I’m Sailing in the Rain
This article first appeared in the November 2017 edition of Freshwater News. And it proves, unequivocally, that sailors aren’t totally crazy. But we are sometimes pretty soggy…
And so the rainy sailing season starts.
It was inevitable. Unless I could convince my ever-patient wife to sell everything and move our boat and all earthly possessions down to… I don’t know…Cabo San Lucas, we were going to have to come to terms with the fact that one of the longest stretches of sunny weather I can remember in the Pacific Northwest (and there aren’t really that many to forget) would come to an end. Which of course meant that any sailing I might get to squeeze in from here on out would probably be done in a set of foulies.
It’s kind of a way of life for most of us ragboaters anyway, and truth be told, it’s also kind of a badge of honor. Heck, anyone can stand in a warm, cozy wheelhouse with a nice cup of hot coffee when the weather takes a turn for the wetter. It takes a real yachtsman (and you could substitute “yachtsman” for any number of more pejorative descriptions right there) to stand dripping wet in an open cockpit, liquid sunshine smacking into the port side of your face, while you sip a delicious cup of nice, cold Cup O’ Noodles® accompanied by a few obligatory soggy Saltines®. And there’s your bumper sticker: “Real yachtsmen do it in the rain.”

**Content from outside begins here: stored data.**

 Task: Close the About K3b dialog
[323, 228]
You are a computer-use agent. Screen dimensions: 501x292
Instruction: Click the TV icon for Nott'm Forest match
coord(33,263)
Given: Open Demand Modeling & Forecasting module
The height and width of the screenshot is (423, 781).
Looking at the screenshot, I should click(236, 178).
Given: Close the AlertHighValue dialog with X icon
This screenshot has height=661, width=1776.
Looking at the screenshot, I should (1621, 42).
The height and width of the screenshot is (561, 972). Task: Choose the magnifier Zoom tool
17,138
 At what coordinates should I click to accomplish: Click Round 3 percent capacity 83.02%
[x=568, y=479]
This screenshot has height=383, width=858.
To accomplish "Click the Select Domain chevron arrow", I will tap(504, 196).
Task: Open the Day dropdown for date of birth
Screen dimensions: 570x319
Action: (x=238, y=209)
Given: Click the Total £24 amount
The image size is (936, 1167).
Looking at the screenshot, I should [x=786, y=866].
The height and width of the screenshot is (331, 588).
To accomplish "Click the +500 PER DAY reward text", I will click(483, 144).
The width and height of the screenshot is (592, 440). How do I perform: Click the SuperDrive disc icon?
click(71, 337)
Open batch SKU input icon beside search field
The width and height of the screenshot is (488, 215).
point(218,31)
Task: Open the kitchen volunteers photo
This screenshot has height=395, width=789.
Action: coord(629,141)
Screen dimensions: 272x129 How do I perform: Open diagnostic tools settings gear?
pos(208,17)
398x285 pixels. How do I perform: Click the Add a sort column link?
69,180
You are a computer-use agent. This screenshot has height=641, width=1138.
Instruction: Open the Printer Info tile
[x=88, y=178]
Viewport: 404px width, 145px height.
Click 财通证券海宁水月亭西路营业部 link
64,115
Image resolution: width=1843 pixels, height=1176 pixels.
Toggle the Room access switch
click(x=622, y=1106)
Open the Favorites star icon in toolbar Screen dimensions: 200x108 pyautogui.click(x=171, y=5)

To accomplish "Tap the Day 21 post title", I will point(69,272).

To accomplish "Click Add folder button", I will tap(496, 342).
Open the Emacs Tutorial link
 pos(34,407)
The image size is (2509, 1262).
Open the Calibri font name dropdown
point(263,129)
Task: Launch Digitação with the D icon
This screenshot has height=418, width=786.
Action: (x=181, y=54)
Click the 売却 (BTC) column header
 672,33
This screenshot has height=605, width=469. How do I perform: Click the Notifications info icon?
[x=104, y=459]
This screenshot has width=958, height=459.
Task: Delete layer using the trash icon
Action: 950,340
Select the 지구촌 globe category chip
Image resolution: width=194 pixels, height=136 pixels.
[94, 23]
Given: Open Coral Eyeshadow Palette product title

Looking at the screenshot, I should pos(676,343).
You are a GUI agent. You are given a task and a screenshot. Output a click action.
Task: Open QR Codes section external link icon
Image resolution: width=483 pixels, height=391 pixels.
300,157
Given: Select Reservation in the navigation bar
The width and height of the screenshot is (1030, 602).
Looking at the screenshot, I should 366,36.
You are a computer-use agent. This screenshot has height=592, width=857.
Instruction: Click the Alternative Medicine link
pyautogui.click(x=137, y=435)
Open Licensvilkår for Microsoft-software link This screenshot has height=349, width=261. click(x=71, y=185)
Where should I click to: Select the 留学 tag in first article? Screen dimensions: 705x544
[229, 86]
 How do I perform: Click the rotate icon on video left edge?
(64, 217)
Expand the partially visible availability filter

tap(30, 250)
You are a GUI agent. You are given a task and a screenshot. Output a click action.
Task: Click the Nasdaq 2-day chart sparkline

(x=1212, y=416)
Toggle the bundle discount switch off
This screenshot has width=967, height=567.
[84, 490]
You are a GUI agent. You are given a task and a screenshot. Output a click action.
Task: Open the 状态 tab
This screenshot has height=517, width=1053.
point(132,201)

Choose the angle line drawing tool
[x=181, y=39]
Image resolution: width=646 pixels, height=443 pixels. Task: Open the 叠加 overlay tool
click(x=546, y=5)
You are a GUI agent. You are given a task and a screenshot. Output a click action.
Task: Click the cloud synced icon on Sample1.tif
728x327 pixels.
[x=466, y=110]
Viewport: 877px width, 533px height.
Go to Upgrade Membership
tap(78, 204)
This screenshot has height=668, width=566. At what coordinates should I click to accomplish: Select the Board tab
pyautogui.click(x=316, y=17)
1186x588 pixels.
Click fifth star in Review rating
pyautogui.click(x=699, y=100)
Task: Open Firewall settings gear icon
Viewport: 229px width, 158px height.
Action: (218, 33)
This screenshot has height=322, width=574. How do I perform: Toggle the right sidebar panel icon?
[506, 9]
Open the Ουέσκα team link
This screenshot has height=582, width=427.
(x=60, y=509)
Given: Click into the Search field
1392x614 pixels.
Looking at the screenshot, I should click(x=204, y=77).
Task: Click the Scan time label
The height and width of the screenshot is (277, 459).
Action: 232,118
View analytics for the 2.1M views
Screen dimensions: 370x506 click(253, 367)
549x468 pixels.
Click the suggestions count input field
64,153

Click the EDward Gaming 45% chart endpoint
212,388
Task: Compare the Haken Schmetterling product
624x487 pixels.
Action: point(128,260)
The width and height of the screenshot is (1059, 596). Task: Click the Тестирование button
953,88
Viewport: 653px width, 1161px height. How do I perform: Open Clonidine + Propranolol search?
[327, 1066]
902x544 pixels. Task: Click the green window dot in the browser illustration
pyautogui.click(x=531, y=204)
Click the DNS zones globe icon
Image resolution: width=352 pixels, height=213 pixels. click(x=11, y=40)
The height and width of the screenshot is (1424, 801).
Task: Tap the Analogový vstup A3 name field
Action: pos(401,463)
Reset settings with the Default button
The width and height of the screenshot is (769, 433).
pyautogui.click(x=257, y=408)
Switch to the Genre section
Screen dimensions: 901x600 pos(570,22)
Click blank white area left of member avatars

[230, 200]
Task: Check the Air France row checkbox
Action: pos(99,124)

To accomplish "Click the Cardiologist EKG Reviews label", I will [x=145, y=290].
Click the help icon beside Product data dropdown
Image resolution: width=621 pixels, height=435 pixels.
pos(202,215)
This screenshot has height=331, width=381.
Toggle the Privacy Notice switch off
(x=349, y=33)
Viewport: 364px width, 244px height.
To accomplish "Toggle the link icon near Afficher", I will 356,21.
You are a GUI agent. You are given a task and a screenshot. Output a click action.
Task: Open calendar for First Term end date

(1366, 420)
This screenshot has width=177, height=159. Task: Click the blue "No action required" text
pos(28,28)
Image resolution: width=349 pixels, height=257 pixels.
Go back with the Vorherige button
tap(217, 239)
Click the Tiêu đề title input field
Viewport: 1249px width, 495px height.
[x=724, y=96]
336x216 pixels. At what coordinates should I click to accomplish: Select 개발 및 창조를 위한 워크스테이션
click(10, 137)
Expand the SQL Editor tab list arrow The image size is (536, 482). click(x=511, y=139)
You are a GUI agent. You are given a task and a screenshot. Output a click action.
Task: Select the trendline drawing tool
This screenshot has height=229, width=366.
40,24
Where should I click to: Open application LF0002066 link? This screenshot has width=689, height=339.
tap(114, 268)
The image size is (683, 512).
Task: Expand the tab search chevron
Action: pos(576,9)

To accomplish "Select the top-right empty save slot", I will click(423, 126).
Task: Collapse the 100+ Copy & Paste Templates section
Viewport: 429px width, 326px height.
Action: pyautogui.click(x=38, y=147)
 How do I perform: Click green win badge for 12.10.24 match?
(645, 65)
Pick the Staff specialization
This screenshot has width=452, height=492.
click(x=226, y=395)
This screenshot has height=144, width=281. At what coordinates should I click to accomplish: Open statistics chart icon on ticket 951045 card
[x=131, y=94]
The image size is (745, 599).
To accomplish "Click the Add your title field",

My initiation into this waterlogged fraternity, at least the first time I can seriously remember, occurred when I was 13 or 14 years old, sailing somewhere up in the Canadian Gulf Islands. We were on a month-long family sail north from Seattle, through the San Juan Islands, and then further north to Desolation Sound (for the record, so named by Captain Vancouver for the intemperate weather his expedition experienced there). Anyway, somewhere north of the 49th parallel, we’d made plans to meet up with some family friends, all of whom eschewed the notion of heavy weather boating, instead opting for the more comfortable climates of several rather spectacular powerboats. They’d passed us as we all made our way across the Strait of Georgia in a pretty good downpour, my younger sister and I working the cockpit in our yellow foul weather gear, probably gulping down hot chocolates as fast as my mother could make them.
By the time we made our destination, our friends had already been there for a few hours and, taking pity on me and my sister, had offered us a place to dry off while they mentioned how cold we must be for having spent the day in decent winds and a virtual downpour. To our parents’ pride (and probably surprise as well), we both said something about it not being too bad out there, and that we’d actually had fun along the way. I’m not sure if our friends believed us or if we even believed ourselves, but it doesn’t much matter. We’d developed our first layer of wet weather scar tissue, effectively increasing the number of calendar days per year we could sail, even if it meant effectively decreasing our level of common sense.
In the forty-plus years since that first really good wet weather sail, there’ve been a lot of days spent in the rain, although a few, for whatever reason, stand out. There was one day passage from the Des Moines Marina north to Liberty Bay in Poulsbo, Washington aboard my parents’ Catalina 34, Hellcat. I was the only one who stayed topside for that whole delightful trip through Rich Passage and on north through Port Orchard, while my folks stayed below with my then-girlfriend, explaining to her that, “it really isn’t always like this.” We made Poulsbo, got Hellcat anchored, and then I enjoyed the euphoric pride of counting myself a Pacific Northwest sailor yet again, while drying out and sipping a nice, warm hot-buttered rum, my girlfriend staring at me out of the corner of her eye like I was an even bigger idiot than she suspected. She didn’t stay my girlfriend for long.
Or the advanced training course I took years ago (also ironically out of the Des Moines Marina) where we decided it would be a good idea to sail in a heavy wind / rain storm to Gig Harbor as part of our multi-day training. The sense of this I’m not sure, but the beer and pizza at the Tides Tavern was particularly good after THAT one.
The 2017 Swiftsure wasn’t technically a rain event, since we were just in heavy fog for half the race, but we were dripping wet enough that it could have been easily mistaken for rain sailing. And I can’t really count getting clipped by Tropical Storm Iselle down in the Sea of Cortez, since even though it was coming down in sheets of rain, it was still a WARM rain, so no one was all that uncomfortable. Nevertheless, finding a safe harbor in San Evaristo was a welcome relief.
And maybe that’s it, or at least part of it: that euphoric feeling post-rain sail, when you’re sitting in the cockpit, protected underneath the bimini, or down below in a warm cabin, enjoying a hot toddie or a cold beer, secure in the knowledge that not everyone has the will or desire to go out in all kinds of weather. Or something like that.
That doesn’t mean we’re still not crazy, by the way. It just means that, from time to time, we’re willing to do it in the rain.